Today I rediscover an old pleasure, ponder the environmental heritage of the communist era in the east and am struck by the relative sparseness of human population. The pleasure first: when cycling over long days, my body burns up the energy at an unbelievable rate. So I find I can eat and eat and eat in a way that I have not done since I was in my twenties. A massive breakfast, courtesy of that European tradition of including breakfast in the accommodation cost, involves mountains of muesli, bread rolls, cheeses, jams, yoghurt and honey. Lunch is a bakery, with yet more of those wonderful German breads, topped up with calorie rich slices that the locals love so much. And dinner is a succession of courses until at last my needs are sated. I fall in love with the sumptuous Bauernfrüstücke and the Sorbian dish of potatoes and quark (a fresh and very soft cheese). Do that in one’s usual life and the midriff expands even for someone like me.
As for the environment, I begin to notice the dates when lakes were declared natural areas, when forests were demarcated as wild areas, when the river itself became an environmental concern. Those dates are typically in the 1960s and 1970s. But was that not the era of the DDR? If we are to believe the propaganda of trendy environmentalists in the West, communist governments were supposed to be environmental bandits, destroying swathes of forests and lakes and water courses for the sake of industrialisation. In some cases, of course, they made mistakes, but they seem to have learnt from those experiences and fostered more environmental projects than many care to remember. After all, communism is keen not merely on human flourishing, but also of the earth as a whole, of unleashing the forces of nature in a way that is stymied and atrophied by capitalism.

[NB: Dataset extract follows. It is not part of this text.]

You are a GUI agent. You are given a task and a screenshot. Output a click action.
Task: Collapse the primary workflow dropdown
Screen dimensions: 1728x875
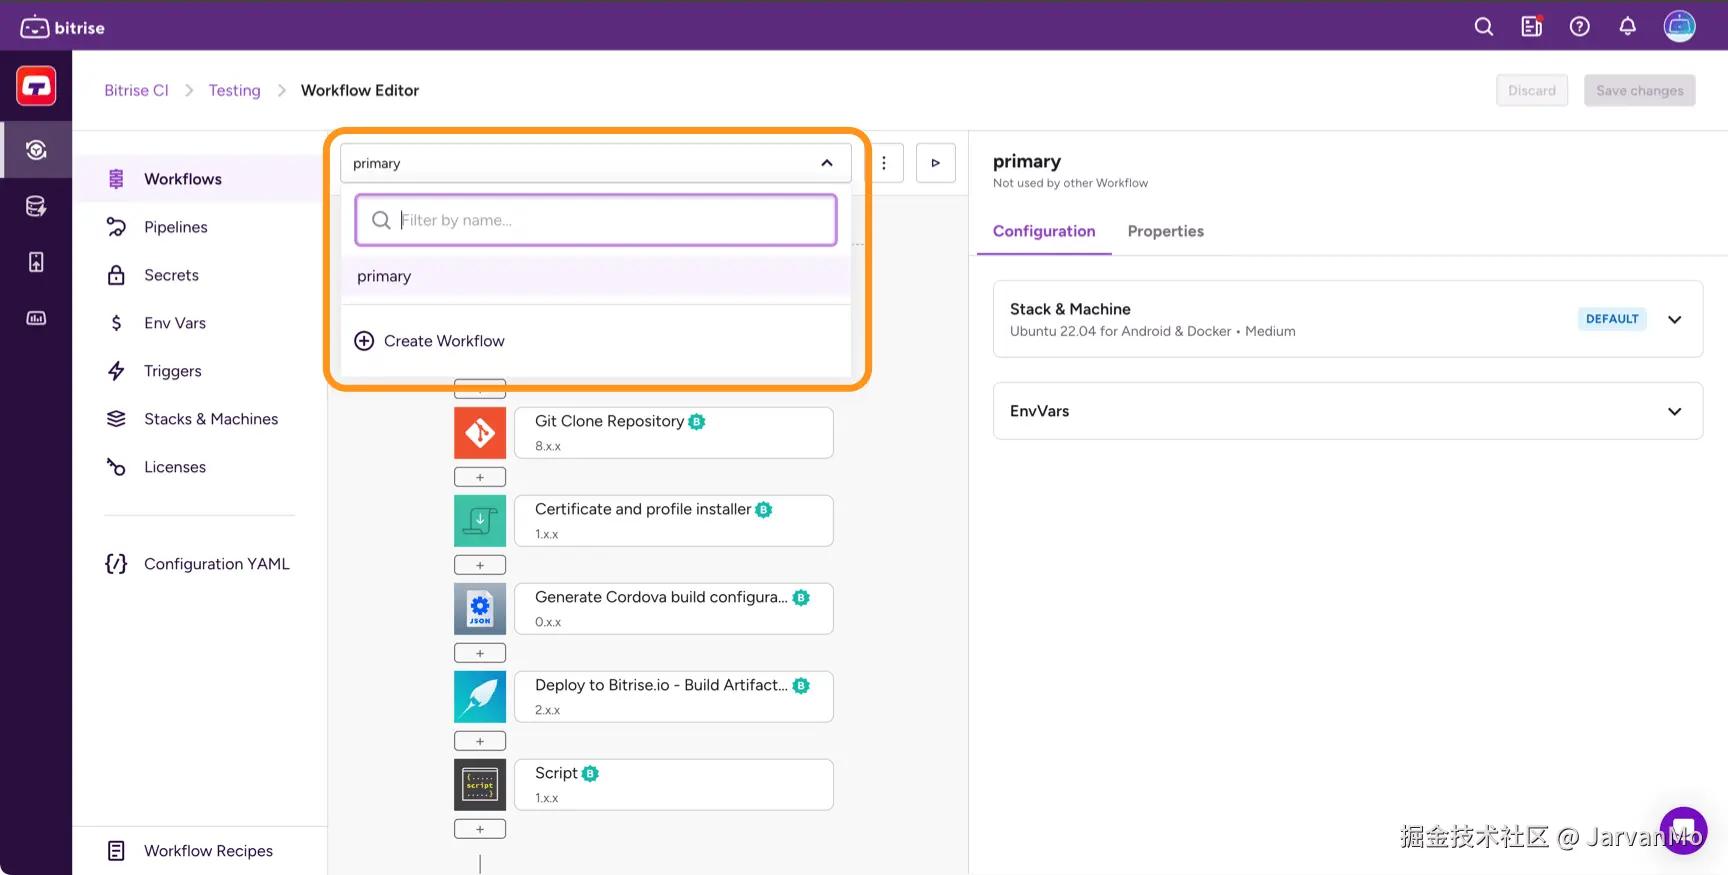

In these parts, the communist governments inherited a feature of eastern Europe that goes much further back. The swathes of forest and field, of rivers and mountains are a signal of the sparseness of human beings hereabouts. To be sure, it is a relative scarcity, for regions of desert and cold are sparser, but for conditions genial to human habitation such as Europe, human beings are relatively scarce on the ground. Complex factors play a role here, such as the waves of invasions and migrations from further east that rolled over eastern Europe, or the appeal of the warmer coastal zones to the west rather than the chillier inner reaches of Europe, as also distinct economic developments in the east. So it was already in the years of early capitalism. In western Europe, the density of population meant that land was scarce and people moved about more readily to find sustenance, even reclaiming land from the sea as in the Netherlands and throughout greater Frisia, along the Waddenzee and up to Jutland. In the east, land and not labour was plentiful, so the ‘refeudalisation’ of eastern Europe sought to bind farm labourers to the estates – legally and economically, by force if necessary. That scarcity of labour continued in communist times, with collectivisation another mode of economic security. Today, one can ride for half a day, through forests and steppes, over mountains and through wetlands, and come across only villages and towns scattered here and there. Readymade, it would seem, for the celebration of nature and the wild that you continue to find. Readymade also for those extraordinary tracks through such land: a fahradstrasse (bicycle road) through a forest; a solitary lane across a field, a lane that twists and dips a little as you pass through; the energy sucking mud of a spring thaw in the biospheres that cover the landscape.
We stop gratefully in the village of Neustadt, where a dark-haired mother with a sad face and two inquisitive little boys greet us. She and her mother run the gasthaus, although her mind is elsewhere, tracing perhaps a long and difficult story that ends up in a small village in eastern Germany. Meanwhile, the boys pepper us with myriad questions concerning the distant lands from which we come and the variations in the times of day and night between such places.
In between, we eat yet more Sorbian food, and restore our bodies with another endless sleep.